* TASK INSTRUCTIONS
Pull out every line in the data that has the string "Identify" in it.

Stored entries:
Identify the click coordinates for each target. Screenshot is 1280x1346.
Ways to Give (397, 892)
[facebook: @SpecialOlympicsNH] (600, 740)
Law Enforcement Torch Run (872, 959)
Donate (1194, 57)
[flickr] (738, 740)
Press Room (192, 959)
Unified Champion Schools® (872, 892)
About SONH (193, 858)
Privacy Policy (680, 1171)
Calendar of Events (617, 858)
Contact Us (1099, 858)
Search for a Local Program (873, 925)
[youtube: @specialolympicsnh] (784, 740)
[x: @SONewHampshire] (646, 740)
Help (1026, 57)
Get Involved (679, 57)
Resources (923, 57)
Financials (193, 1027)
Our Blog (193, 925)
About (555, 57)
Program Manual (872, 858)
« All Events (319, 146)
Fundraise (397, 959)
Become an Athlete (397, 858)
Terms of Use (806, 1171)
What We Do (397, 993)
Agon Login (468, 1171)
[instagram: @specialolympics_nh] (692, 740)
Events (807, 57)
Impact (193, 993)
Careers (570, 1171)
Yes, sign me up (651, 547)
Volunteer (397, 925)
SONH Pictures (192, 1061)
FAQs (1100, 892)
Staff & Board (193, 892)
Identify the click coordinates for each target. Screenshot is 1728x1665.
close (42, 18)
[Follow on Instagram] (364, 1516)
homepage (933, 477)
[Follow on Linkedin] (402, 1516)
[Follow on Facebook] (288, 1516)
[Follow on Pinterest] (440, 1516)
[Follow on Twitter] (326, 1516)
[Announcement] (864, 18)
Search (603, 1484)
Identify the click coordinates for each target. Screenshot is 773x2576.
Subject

* OUTPUT OF THE EXERCISE
Identify the click coordinates for each target. Screenshot is 1280x1346.
Identify the click coordinates for each target. Screenshot is 1728x1665.
Identify the click coordinates for each target. Screenshot is 773x2576.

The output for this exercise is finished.